I am wondering if my proof is correct? Thank you very much.
Show that a retract of a contractible space is contractible.
Given $X$ contracts to $x \in X$, we know there is a family of maps $f_t: X \to X, t \in I$, such that $f_0 = \mathbb{I}$ (the identity map), $f_1(X) = x$, and f_t|x= \mathbb{I} for all t.
Consider a retract on $X$ to $A$, we know there is a map $r: X \to A$, such that $r(X) = A$, $r|_A = \mathbb{I}|_A$.
And now we set out to show that $A$ contracts to any $a \in A$, that is, there exists $\hat{f}$ such that $\hat{f}_t: A \to A, t \in I$, such that $\hat{f}_0 = \mathbb{I}$, $\hat{f}_1(A) = a$ , and f_t|a= \mathbb{I} for all t .

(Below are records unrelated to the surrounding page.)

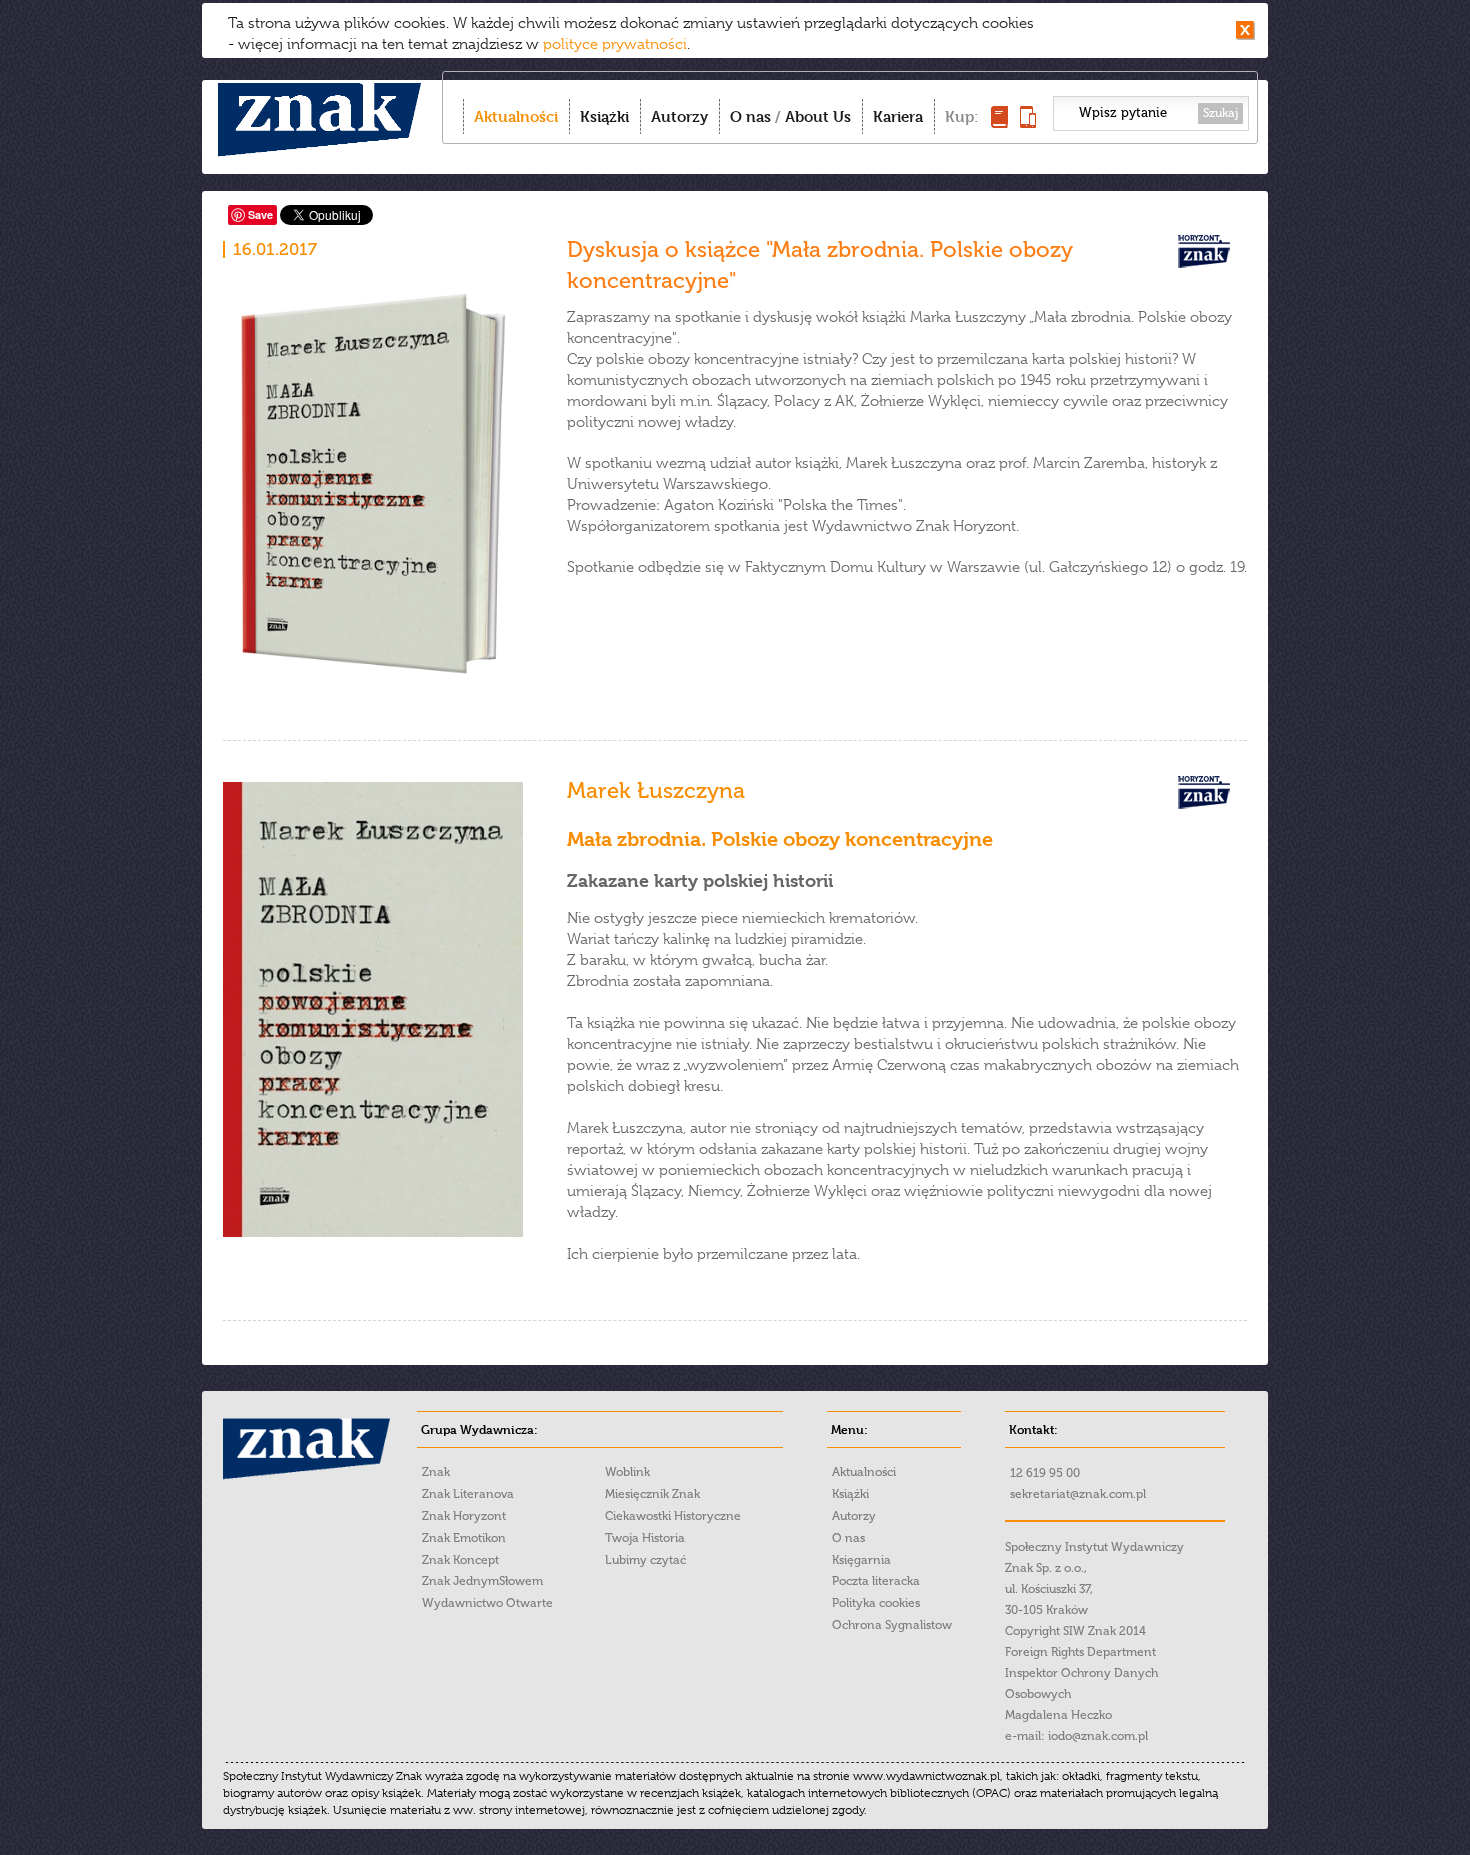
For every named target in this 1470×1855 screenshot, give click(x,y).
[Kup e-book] (1028, 122)
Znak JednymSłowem (482, 1581)
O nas (750, 116)
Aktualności (516, 116)
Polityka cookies (876, 1603)
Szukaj (1220, 113)
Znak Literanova (468, 1494)
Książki (604, 116)
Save (260, 214)
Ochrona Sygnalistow (892, 1625)
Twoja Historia (645, 1538)
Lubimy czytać (645, 1560)
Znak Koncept (460, 1560)
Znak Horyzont (464, 1516)
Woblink (627, 1472)
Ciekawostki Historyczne (673, 1516)
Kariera (898, 116)
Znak (436, 1472)
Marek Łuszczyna (656, 790)
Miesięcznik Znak (652, 1494)
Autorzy (679, 116)
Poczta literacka (876, 1581)
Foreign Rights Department (1080, 1652)
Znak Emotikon (464, 1538)
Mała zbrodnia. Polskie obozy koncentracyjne (780, 839)
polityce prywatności (615, 44)
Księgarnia (861, 1560)
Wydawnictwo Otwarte (487, 1603)
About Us (818, 116)
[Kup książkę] (999, 122)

But since $X$ retracts to $A$, that means $r$ brings any point $x \in X$ to some $a^\prime \in A$ homotopically. Therefore, we have a map from $X$ to $a^\prime$, which is the $\hat{f}$ we want when restricts to $A$. That is,
$$\hat{f}_t = r \circ f_t,$$
because it satisfies all the criterion we want:
$\hat{f}_0|_A = r \circ f_0|_A = r \circ \mathbb{I}|_A = \mathbb{I}|_A$, $\hat{f}_1(A) = r \circ f_1(A) = r \circ x = a^\prime$ which satisfy the condition that \hat{f}_1(A) = a for any a \in A, and f_t|a^\prime= \mathbb{I} for all t.